À l’exception du jeudi après-midi, lorsque les températures ont finalement dépassées les 15 degrés Celsius et que le soleil a brièvement réchauffé la surface de la piste à 25 degrés, il n’y avait aucune chance de réaliser des tests de performance significatifs. Mais cela ne signifie pas que les trois premiers jours ont été une perte de temps complète.

Il y a beaucoup de choses que nous n’avons pas pu faire, évidemment”, a déclaré le directeur technique de Toro Rosso, James Key. “L’une des premières choses que vous voulez faire, c’est sont les tests des pneumatiques, ce qui est très difficile dans ces conditions, donc nous avons dû adapter le programme.

Il semblait inquiétant pour les rivaux de Mercedes qu’au moment où les températures de piste atteignaient leur sommet jeudi après-midi, que Lewis Hamilton ait une demi-seconde d’avance par rapport au deuxième chronos.
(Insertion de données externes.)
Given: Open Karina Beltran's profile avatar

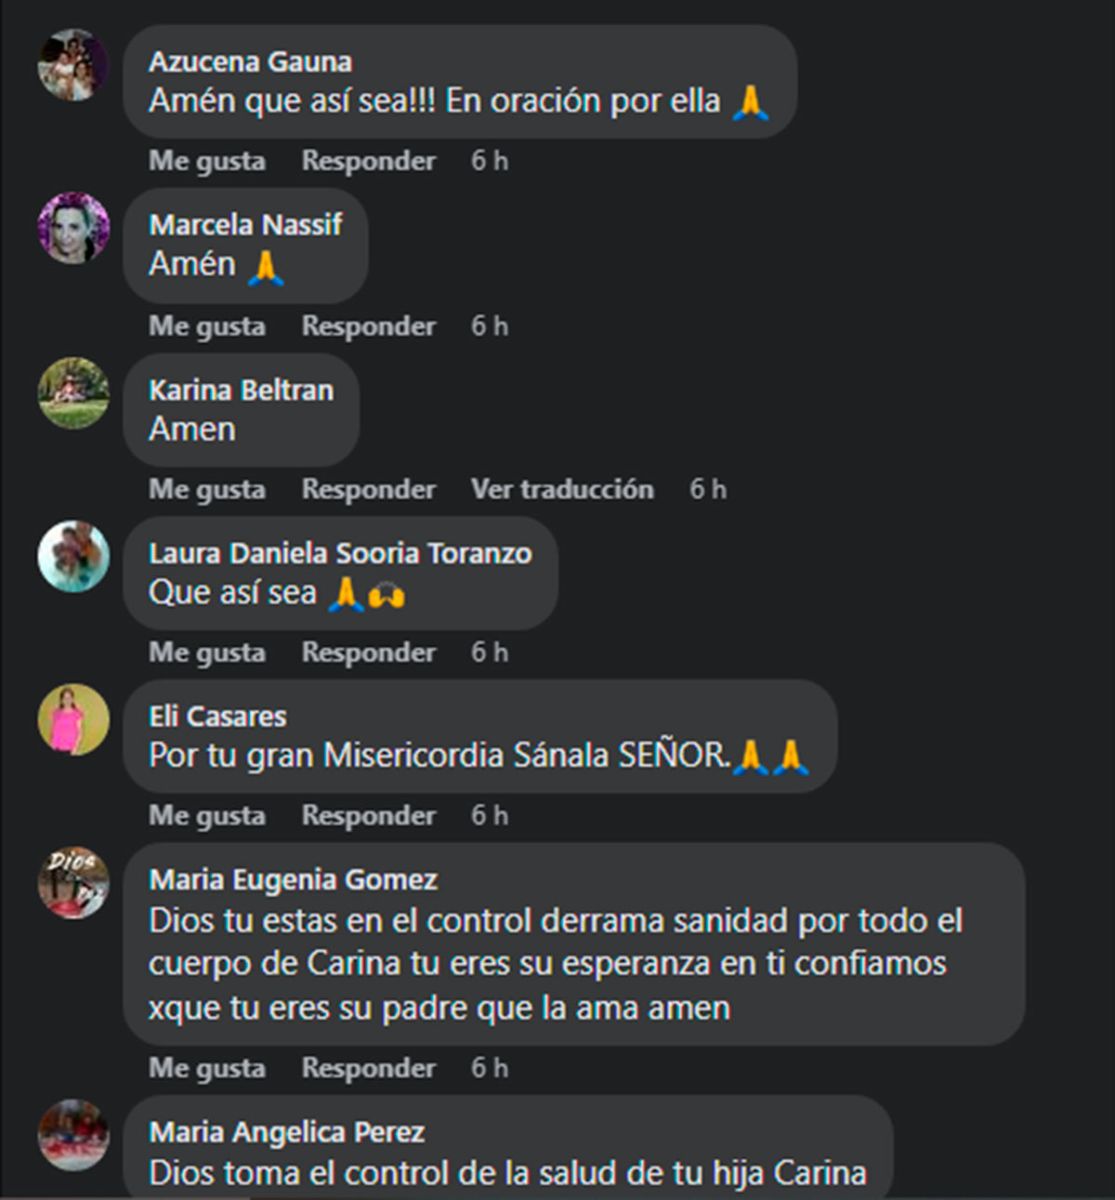Looking at the screenshot, I should point(73,393).
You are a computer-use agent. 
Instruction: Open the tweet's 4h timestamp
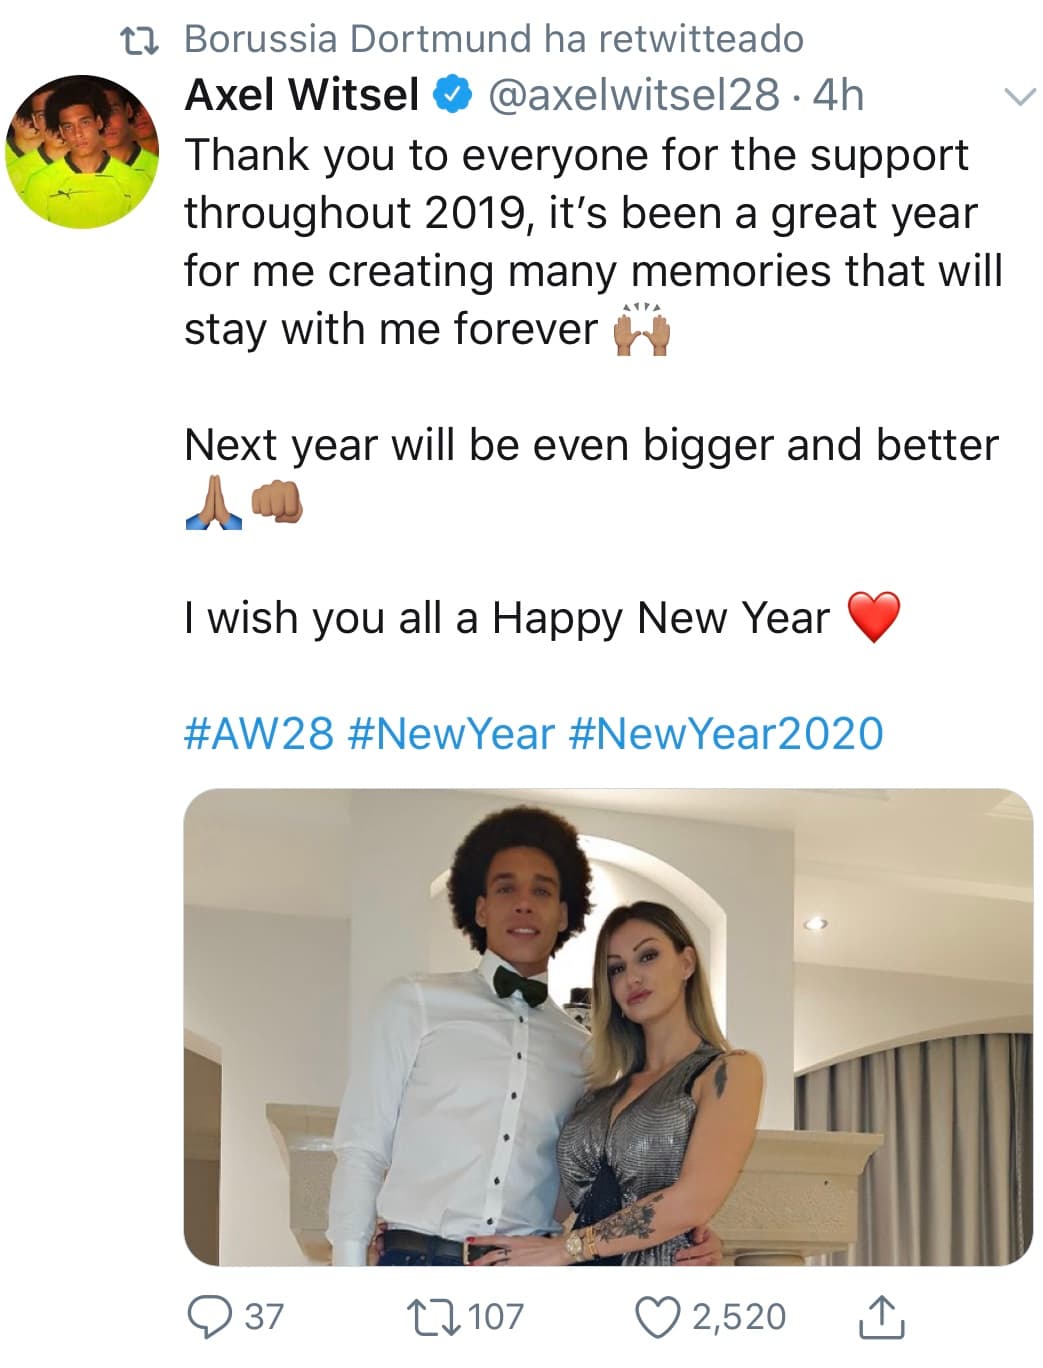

Il a établi un temps de 1: 19,333 avec des pneus medium tandis que Stoffel Vandoorne dans sa McLaren était à  0,5s avec des hyper-tendres.

Sur le papier l’écart peut sembler un grand, mais Pirelli estime que « les équipes n’ont même pas commencé à gratter la surface en termes de performance ». En utilisant les pneus plus tendres de la gamme, les temps au tour devraient baisser de plus d’une seconde dans la deuxième semaine d’essais, les chronos estimatifs sont de l’ordre de 1:17. Il serait donc judicieux d’attendre que les équipes aient effectué des simulations de qualification avant de tirer des conclusions.

Il convient également de noter que les pneus medium ont été étonnamment rapides dans ces conditions, cela s’explique notamment par le fait que sa construction plus rigide a aidé à combattre le grainage subi  lors de l’utilisation de certains des composés plus mous. Vu sous cet angle, le tour rapide d’Hamilton en pneu plus dur que ses adversaires n’est pas aussi impressionnant que cela semble paraître de prime abord, surtout que le niveau de carburant reste la plus grande inconnue des essais et l’un des principaux critères de performance sur un tour.